* GIVEN TEXT
According to a survey done in 2008 by Scholastic, 48% of parents reported reading to their child when the child was less than 1 year old. That's honestly, more than I thought. Good job parents! Once the child hit 2, the percentage went up 17%, and then once they turned 3 the percentage was at 80%! Hey, I was still impressed by the number. Yes, of course, I wish it would say 100% but unfortunately, that's unrealistic.


The benefits for newborn age is mostly for bonding. But, it soon leads to exploration and learning. That's where the fun begins. Books can be fun to look at, listen to, and of course touch. The more things a baby touches, the less is scary later on.


It also helps with their vocabulary, even when they can't talk yet. Babbling at a young age is a great sign of how much you communicate with your child. Reading opens us and them to words we might not often say in our everyday lives. Giving them more room to grow.


Arik still can't talk (he's only 6 months after all), but he sure does like trying! Especially in the mornings, he's all about life when he first wakes up. We have the same morning routine every day, and he enjoys it - especially feeding the animals part.


For being so young, he has a pretty big bookshelf if I say so myself. We get a new book at least once a month, thanks to Dolly Parton's Imagination Library! Though I typically buy a book, and a friend and I also have our own "book club" if you will where we send each other's children a new book every month. So, as you can imagine it'll continue to grow vastly with time!

* DATASET ROWS
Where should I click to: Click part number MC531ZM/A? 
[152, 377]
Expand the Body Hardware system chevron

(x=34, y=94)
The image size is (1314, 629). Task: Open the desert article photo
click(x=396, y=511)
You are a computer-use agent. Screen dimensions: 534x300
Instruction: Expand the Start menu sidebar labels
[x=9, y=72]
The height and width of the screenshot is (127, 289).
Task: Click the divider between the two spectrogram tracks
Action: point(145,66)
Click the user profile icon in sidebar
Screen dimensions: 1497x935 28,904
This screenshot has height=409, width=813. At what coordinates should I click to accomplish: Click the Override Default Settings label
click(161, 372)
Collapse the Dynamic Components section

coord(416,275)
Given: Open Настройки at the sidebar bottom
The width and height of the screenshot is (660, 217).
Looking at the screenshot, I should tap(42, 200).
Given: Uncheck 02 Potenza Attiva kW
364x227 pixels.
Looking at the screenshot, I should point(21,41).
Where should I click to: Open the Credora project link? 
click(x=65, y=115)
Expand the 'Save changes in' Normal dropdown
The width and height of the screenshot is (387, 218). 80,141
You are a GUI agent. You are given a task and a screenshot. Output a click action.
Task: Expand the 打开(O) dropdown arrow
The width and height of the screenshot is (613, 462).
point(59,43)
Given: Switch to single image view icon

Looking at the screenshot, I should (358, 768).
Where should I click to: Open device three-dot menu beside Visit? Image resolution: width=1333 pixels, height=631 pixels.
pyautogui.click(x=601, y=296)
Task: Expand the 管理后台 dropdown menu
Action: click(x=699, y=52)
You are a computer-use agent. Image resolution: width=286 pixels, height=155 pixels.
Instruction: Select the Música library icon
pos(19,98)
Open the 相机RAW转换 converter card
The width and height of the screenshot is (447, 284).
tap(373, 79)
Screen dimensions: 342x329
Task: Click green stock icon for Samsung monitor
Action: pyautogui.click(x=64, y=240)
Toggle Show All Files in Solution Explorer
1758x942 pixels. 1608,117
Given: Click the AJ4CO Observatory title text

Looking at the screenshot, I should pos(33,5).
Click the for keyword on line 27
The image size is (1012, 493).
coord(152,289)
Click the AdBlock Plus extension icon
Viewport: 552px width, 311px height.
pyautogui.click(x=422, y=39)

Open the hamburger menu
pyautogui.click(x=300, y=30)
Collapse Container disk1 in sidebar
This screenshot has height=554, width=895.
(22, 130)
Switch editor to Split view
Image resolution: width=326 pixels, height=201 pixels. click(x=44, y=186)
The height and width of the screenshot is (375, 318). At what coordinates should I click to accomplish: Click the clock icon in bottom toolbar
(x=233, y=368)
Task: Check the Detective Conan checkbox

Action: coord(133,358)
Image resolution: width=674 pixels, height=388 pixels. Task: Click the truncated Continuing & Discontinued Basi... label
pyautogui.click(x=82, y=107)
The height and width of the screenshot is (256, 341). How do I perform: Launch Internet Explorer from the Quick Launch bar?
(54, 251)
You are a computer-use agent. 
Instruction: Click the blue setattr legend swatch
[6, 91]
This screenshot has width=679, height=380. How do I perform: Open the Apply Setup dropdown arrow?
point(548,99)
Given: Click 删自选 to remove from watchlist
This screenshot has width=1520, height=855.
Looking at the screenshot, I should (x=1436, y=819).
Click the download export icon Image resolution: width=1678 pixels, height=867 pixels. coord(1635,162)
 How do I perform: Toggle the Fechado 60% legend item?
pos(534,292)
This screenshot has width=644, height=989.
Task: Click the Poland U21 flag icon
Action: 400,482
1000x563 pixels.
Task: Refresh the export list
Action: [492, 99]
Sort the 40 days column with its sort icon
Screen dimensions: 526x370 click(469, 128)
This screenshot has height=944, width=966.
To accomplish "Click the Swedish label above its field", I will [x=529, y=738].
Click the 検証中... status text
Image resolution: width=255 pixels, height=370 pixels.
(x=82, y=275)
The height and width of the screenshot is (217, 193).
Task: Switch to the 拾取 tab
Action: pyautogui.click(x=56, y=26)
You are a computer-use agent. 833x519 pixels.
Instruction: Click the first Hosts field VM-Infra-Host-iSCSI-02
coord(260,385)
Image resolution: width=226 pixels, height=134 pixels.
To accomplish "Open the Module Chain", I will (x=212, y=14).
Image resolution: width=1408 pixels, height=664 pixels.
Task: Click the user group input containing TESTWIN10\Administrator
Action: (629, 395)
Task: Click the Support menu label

* WHAT NEEDS TO BE DONE
List every percentage figure in the passage on reading to babies. The entries have no connection to the passage on reading to babies.

* WORKED SOLUTION
48%, 17%, 80%, 100%